La spinta verso l'eternità – Chi iniziava la costruzione di una cattedrale era cosciente fin dal principio che non sarebbe bastata una vita intera per vedere l'opera compiuta; Shin Kubota, ha dimostrato che le sue piccole meduse immortali possono vivere, morire e rinascere decine di volte; la ricerca e l'invenzione di un nuovo strumento musicale travalica la vita dei suoi inventori; i Lakota sono espressione della necessità di resistere e non far morire la propria cultura di fronte alla civiltà imperante. Ogni movimento del film ha a che fare con la coscienza dei limiti e il desiderio del loro superamento. In questa tensione e in queste particolarissime storie, gli uomini esprimono la loro parte migliore.
Le canzoni di Shin – "Miagete goran yoru no hoshi o" è una canzone giapponese degli anni '60 circa che è presente in quasi tutti i karaoke del paese. Più interessante è "Dream of Immortality", scritta e cantata da Shin Kubota. Ma non è la fama nel mondo dello spettacolo che lo interessa, attraverso la musica e il canto, lo scienziato esprime e dà seguito a una parte del suo corpo che in laboratorio viene continuamente tralasciata. Così ogni sera, prima di coricarsi, Shin Kubota canta. E dedica il suo canto a ciò che più ama: la Turritopsis.
Il testo di Borges – Spira Mirabilis aveva già trovato i sui protagonisti principali, quando abbiamo capito che avevamo bisogno di una guida, un accompagnamento per il nostro viaggio. Il testo di Borges ci è tornato a mente come tornano a mente i testi della nostra formazione. L'immortale è il racconto di un viaggio labirintico senza fine, in cui ci si ritrova mutati al punto di partenza. Quale migliore assonanza con "eadem mutata resurgo" di Bernulli e con il cinema che rinasce da se stesso continuamente. Ai quattro elementi della natura si è aggiunto dunque l'etere, nelle sembianze di un vecchio cinema e della diva Marina Vlady che trasforma il testo in un'esperienza.
Lavorare insieme – Noi siamo due artigiani del cinema: scriviamo, giriamo, montiamo da soli i nostri film. Da 10 anni, cioè da quando lavoriamo insieme, l'unico collaboratore esterno di cui ci siamo avvalsi è Massimo Mariani, musicista e montatore del suono. Questa modalità di lavoro non nasce dalle ristrettezze economiche, ma è il modo che preferiamo e che più assomiglia alla nostra indole profonda.

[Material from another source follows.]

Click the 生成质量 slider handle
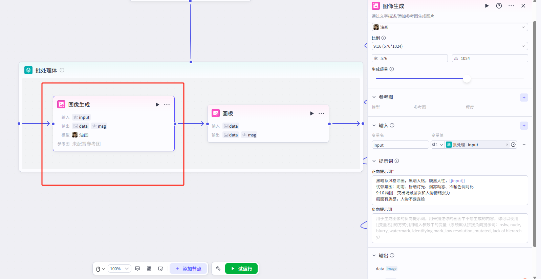 coord(467,79)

Il cinema di riferimento – Non abbiamo una scuola del documentario di riferimento. Ci siamo nutriti di film belli e necessari siano essi documentari, fiction, film sperimentali: film di grandi registi, di perfetti "sconosciuti", di autori accantonati.

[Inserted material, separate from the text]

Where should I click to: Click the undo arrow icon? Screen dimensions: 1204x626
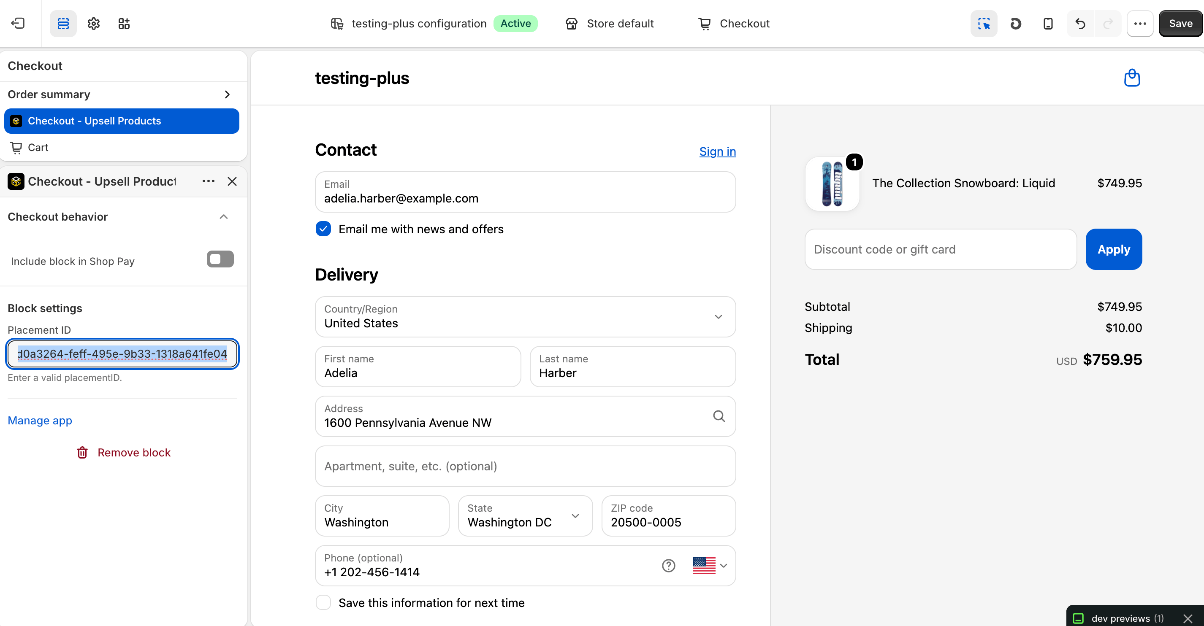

Racconto per immagini/narrazione – Non potremmo fare film, se non li ritenessimo necessari. Ogni idea può essere un buon inizio di film, ma bisogna avere l'onestà di ammettere che non per forza deve essere sviluppata. I film sono un dialogo, una volta terminati, i film vivono negli occhi di chi li guarda.
I documentari – Non crediamo alle distinzioni di genere, di etichetta, di categoria: un film potente e necessario, sia esso fiction o documentario, merita di partecipare nei festival migliori e di essere visto ovunque. I film di finzione I film di fiction entrano maggiormente nei circuiti commerciali, dunque mettere a lato i documentari ha a che fare con questioni di mercato e non con la qualità delle opere. Spesso il pubblico subisce il mercato più di quanto non creda. Facciamo documentari perché ci è affine, necessario, se e quando avremo la necessità di mettere in scena un film di finzione, dovremo prima trovare il nostro personale metodo realizzativo e produttivo perché ciò avvenga.